CHARLOTTE, NC (WBTV) - A North Carolina senator from Mecklenburg County compared the media to terrorists in a series of tweets Wednesday night and Thursday morning.

Senator Dan Bishop (R-Mecklenburg) used the term "jihad media" three times in a series of tweets about stories Wednesday night, including a story from the Raleigh News & Observer about funding cuts to the North Carolina Attorney General's Office in the budget deal worked out by Republican lawmakers.

Bishop, whose district stretches across most of Mecklenburg County, confirmed that he purposely used a word commonly associated with terrorists to characterize the media in a subsequent tweet Wednesday night.

But, even as he confirmed he intended to compare reporters to terrorists, Bishop also claimed he was using a different definition of 'jihad', tweeting that the word can also mean "any vigorous, emotional crusade."

Bishop's characterization of journalists as terrorists comes the same week that North Carolina flags across the state will fly at half-staff in tribute to Sgt. Dillon C. Baldridge, a North Carolina native who was killed while serving in Afghanistan, where American forces have fought terrorist fighters for more than a decade in the wake of the attacks of September 11, 2001.

Bishop's use of the term 'jihad media' drew criticism from at least one veteran, Democrat State Representative Grier Martin (Wake), who is an officer in the US Army Reserve and has served in Afghanistan.

"Having met a few real jihadists, I gotta say you don't measure up," Martin tweeted at News & Observer reporter Colin Campbell, whose tweet was the subject of Bishop's original use of 'jihad media'.

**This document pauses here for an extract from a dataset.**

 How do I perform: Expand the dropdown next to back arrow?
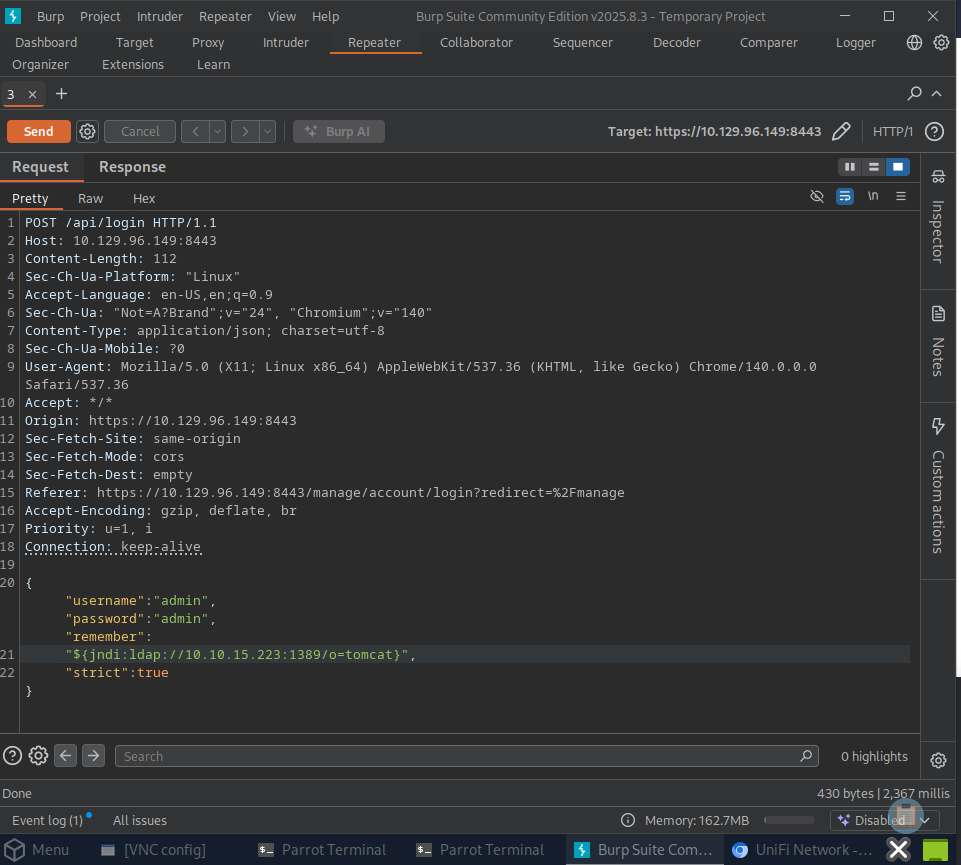click(x=214, y=131)
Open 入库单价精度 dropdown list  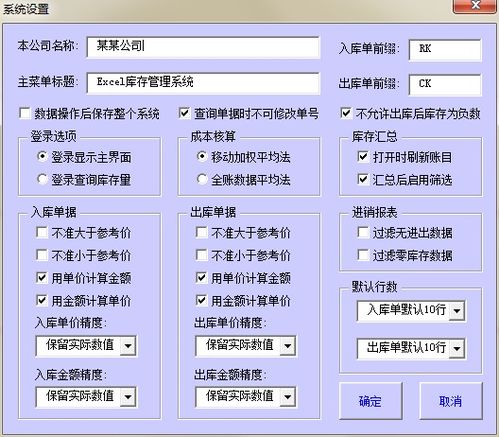click(x=128, y=346)

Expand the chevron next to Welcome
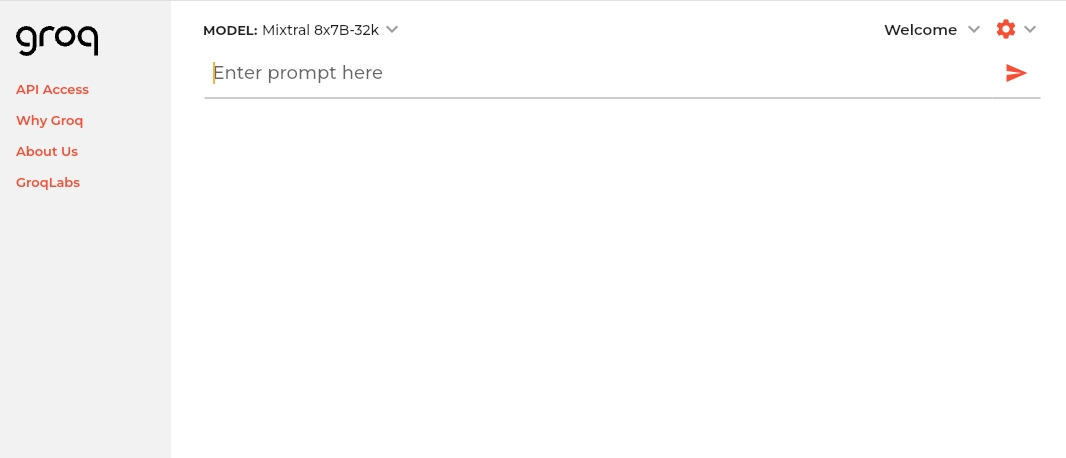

Senate Republican leader Phil Berger (Rockingham) released this statement Thursday afternoon regarding Bishop's tweet :

"It would probably be helpful for all sides to tone down the over-the-top rhetoric against those involved in various forms of public service, including so-called religious leaders using incendiary terms like 'all-white extremists,' 'hijackers,' and 'criminals' to describe public officials. (We have not seen the media hold those people to account.)  While Sen. Berger wouldn't have used those words, he certainly understands Sen. Bishop's frustration with the overt liberal bias of some of the state's reporters."